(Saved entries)
-*-*-

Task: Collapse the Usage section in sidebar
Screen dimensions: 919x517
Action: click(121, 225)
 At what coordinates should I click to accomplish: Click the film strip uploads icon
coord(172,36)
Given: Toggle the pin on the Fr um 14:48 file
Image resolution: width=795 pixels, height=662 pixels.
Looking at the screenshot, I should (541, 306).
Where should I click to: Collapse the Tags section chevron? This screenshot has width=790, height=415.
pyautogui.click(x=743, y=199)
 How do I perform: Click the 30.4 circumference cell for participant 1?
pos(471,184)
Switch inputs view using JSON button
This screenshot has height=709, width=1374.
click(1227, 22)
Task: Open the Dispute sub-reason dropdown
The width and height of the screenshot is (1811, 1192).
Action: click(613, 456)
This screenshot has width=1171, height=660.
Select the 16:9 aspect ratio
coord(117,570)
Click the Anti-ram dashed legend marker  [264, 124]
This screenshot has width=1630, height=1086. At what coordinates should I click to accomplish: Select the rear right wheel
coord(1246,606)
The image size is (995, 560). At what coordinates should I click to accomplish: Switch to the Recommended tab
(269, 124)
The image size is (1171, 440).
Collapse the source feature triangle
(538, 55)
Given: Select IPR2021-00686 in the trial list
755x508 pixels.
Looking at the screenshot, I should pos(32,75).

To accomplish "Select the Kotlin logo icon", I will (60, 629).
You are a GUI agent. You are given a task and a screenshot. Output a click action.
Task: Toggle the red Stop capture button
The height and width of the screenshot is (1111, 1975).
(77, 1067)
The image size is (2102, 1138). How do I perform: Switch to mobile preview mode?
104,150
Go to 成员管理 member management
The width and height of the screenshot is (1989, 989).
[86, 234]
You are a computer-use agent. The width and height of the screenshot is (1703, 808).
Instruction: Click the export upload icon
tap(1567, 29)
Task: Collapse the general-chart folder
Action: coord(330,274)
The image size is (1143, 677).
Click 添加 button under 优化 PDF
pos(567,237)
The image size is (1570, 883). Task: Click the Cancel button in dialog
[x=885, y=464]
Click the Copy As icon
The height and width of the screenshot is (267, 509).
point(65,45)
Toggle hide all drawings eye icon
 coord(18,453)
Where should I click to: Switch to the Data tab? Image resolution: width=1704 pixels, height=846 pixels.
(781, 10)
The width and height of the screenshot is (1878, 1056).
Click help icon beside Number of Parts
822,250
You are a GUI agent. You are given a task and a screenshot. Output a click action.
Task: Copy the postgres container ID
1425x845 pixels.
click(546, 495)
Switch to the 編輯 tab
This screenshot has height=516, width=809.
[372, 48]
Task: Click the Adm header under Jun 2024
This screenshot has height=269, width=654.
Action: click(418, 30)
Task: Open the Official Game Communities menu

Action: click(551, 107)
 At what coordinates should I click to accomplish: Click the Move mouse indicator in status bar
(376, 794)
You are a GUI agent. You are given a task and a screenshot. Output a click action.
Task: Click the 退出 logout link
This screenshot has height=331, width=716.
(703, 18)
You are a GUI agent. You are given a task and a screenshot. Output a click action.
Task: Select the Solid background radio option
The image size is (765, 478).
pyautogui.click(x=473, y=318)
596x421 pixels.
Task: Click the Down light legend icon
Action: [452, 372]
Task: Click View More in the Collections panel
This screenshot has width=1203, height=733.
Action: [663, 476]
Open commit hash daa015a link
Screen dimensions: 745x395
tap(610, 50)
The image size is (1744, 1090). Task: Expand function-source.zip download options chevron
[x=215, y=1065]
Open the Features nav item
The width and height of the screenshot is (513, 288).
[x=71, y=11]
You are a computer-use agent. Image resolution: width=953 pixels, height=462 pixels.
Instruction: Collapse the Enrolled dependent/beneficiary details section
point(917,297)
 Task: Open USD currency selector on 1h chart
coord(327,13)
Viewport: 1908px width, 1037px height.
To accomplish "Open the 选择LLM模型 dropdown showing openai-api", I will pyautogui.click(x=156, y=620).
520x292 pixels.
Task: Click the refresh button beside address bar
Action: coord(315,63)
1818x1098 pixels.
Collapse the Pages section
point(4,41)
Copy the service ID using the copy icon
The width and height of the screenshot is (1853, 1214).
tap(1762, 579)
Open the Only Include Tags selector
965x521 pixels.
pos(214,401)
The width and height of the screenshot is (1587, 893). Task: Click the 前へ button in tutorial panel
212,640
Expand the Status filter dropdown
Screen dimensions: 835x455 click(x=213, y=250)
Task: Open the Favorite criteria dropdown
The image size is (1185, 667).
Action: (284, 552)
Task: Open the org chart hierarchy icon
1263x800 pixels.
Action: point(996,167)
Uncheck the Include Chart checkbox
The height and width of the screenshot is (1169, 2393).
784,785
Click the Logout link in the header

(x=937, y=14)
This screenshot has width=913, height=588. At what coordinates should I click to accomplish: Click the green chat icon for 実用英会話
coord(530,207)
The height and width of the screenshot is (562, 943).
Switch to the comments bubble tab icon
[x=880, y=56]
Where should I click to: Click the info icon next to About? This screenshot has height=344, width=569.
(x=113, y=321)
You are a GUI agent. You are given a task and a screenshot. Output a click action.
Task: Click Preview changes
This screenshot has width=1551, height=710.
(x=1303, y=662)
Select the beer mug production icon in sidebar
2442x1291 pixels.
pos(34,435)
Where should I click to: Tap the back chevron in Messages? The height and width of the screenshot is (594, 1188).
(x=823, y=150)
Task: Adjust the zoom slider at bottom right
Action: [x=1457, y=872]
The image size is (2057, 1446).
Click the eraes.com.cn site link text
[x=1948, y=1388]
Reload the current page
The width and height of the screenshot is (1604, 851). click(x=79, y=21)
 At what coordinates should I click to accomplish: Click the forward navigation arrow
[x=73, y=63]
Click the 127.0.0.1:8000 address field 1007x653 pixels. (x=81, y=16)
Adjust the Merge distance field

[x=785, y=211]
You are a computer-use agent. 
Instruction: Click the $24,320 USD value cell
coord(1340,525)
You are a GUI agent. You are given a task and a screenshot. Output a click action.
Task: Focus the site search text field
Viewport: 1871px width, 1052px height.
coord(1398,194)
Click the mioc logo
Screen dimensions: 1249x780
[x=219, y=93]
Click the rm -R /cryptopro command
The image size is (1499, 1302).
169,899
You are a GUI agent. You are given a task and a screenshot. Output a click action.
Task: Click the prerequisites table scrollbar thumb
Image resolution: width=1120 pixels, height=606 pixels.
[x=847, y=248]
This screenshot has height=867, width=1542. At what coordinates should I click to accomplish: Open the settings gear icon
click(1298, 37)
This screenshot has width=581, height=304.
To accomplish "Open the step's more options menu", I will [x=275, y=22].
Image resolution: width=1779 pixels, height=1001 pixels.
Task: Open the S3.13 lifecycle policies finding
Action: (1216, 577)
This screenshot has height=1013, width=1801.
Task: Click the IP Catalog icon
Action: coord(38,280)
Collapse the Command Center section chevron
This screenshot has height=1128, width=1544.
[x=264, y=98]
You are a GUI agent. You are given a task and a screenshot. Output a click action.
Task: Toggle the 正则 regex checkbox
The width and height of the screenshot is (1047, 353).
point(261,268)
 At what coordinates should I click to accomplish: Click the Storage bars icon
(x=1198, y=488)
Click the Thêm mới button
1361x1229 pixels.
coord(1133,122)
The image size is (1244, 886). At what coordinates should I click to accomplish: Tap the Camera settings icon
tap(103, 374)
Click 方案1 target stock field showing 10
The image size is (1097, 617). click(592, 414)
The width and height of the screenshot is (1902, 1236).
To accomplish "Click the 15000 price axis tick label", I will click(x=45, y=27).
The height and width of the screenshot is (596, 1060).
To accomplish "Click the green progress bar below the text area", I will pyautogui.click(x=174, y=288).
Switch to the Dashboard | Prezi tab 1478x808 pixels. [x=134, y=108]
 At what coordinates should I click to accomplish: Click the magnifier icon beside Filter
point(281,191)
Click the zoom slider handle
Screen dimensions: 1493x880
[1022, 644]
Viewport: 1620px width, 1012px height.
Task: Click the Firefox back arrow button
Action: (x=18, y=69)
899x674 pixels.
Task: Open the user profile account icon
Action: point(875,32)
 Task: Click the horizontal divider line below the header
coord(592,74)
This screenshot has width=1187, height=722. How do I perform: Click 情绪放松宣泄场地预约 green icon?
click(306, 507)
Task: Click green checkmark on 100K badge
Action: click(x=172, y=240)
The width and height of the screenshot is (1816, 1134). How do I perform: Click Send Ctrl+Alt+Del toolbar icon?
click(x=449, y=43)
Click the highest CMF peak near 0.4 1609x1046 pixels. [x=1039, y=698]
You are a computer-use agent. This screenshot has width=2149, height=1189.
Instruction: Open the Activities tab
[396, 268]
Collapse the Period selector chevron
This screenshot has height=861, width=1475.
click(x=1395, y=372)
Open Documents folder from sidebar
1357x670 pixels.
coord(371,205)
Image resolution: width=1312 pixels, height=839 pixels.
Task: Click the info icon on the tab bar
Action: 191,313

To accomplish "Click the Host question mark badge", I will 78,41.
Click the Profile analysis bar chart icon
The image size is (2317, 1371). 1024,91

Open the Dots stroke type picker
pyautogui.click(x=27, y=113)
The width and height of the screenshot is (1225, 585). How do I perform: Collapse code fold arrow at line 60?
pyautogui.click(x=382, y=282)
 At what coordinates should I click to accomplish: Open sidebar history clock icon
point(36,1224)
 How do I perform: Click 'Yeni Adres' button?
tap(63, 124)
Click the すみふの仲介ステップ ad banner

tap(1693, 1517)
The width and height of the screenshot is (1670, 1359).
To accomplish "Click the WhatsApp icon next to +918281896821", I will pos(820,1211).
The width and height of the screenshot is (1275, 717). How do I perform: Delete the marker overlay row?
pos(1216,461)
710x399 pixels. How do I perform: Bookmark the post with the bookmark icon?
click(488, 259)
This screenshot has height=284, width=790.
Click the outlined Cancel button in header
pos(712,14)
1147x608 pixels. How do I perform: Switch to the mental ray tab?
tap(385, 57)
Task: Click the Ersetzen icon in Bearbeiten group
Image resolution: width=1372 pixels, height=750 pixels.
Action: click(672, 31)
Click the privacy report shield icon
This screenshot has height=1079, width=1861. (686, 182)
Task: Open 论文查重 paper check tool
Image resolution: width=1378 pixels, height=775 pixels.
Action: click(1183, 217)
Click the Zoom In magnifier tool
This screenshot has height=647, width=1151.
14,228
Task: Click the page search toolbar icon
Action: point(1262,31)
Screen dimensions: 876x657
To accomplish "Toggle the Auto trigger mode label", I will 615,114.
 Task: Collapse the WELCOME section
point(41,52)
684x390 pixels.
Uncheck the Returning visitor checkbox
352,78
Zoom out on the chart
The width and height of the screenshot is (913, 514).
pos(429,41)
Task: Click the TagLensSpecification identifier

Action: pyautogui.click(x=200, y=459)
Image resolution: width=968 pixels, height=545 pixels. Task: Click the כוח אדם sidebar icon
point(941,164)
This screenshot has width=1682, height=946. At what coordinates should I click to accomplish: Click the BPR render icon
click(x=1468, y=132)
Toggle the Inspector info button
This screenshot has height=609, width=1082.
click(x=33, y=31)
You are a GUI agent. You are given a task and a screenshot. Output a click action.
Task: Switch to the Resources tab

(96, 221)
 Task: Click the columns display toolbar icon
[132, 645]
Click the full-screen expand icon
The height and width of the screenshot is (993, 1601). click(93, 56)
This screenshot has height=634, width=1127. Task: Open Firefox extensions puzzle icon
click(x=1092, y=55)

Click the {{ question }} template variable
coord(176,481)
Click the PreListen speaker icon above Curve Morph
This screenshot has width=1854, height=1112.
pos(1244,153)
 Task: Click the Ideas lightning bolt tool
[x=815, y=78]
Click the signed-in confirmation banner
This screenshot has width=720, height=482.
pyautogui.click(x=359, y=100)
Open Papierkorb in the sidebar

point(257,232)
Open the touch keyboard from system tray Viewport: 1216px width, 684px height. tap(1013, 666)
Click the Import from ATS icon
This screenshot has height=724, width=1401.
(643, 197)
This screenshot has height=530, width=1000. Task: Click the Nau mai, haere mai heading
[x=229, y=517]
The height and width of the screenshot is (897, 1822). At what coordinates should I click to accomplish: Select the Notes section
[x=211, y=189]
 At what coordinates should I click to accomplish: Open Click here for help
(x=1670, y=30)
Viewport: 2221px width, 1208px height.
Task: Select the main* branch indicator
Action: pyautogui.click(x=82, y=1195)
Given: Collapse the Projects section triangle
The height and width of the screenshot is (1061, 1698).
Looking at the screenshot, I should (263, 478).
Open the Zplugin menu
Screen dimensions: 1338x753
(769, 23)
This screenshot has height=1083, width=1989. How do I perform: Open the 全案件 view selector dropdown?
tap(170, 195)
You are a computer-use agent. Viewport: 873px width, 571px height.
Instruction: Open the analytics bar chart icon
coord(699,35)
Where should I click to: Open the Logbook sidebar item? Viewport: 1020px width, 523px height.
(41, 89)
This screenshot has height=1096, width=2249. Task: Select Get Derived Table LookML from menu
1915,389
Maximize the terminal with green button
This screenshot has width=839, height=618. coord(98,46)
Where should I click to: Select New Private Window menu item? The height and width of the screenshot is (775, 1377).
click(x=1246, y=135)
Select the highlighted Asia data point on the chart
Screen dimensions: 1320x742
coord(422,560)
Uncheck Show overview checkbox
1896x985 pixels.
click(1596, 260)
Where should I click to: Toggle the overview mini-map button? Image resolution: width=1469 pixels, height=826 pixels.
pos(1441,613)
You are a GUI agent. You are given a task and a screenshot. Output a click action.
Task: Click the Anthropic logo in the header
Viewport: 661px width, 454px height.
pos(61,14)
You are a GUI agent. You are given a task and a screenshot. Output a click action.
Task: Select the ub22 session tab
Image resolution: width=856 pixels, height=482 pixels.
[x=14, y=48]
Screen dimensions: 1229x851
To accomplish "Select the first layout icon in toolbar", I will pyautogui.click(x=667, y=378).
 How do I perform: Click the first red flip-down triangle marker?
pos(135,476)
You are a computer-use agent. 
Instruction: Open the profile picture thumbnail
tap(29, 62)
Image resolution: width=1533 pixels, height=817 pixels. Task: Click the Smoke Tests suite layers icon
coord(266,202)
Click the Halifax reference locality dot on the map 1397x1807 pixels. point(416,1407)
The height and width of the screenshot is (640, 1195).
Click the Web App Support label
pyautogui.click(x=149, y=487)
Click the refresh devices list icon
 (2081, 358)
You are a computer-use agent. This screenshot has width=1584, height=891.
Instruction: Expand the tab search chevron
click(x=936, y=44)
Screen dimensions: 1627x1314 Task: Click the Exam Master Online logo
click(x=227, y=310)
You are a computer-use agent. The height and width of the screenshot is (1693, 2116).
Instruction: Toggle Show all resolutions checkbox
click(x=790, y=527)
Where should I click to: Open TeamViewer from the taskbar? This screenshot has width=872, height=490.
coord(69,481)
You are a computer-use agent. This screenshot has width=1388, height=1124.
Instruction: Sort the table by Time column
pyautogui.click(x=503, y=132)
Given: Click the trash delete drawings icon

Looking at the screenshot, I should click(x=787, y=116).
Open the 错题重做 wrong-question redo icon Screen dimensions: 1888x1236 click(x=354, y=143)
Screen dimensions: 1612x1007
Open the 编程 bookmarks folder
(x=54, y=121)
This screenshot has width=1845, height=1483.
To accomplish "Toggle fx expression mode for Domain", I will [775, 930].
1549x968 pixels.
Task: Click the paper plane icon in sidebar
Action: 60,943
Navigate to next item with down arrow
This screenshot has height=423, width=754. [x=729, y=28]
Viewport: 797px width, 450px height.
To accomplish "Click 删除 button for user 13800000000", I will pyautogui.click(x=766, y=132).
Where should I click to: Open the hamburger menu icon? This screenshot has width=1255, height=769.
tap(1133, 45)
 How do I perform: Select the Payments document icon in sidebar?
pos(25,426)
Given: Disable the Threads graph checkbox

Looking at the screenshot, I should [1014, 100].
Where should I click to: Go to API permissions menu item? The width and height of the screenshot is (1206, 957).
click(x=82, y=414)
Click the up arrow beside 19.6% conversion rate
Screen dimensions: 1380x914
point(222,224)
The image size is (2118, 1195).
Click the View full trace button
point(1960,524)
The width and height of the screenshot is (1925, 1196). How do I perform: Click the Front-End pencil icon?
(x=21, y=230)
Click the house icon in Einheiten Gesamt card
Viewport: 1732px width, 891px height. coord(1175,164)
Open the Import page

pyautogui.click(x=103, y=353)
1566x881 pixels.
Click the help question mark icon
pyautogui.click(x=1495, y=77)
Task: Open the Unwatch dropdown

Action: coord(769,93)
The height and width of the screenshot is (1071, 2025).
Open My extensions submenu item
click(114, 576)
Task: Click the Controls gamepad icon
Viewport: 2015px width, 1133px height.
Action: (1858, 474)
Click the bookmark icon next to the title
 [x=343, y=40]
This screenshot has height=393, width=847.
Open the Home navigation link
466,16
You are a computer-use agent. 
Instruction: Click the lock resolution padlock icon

-*-*-

Working from the data above, extract solely the lines from the one containing "Click the eraes.com.cn site link text" through the one containing "Task: Focus the site search text field", exactly as they appear, both included.

Click the eraes.com.cn site link text
[x=1948, y=1388]
Reload the current page
The width and height of the screenshot is (1604, 851). click(x=79, y=21)
 At what coordinates should I click to accomplish: Click the forward navigation arrow
[x=73, y=63]
Click the 127.0.0.1:8000 address field 1007x653 pixels. (x=81, y=16)
Adjust the Merge distance field

[x=785, y=211]
You are a computer-use agent. 
Instruction: Click the $24,320 USD value cell
coord(1340,525)
You are a GUI agent. You are given a task and a screenshot. Output a click action.
Task: Focus the site search text field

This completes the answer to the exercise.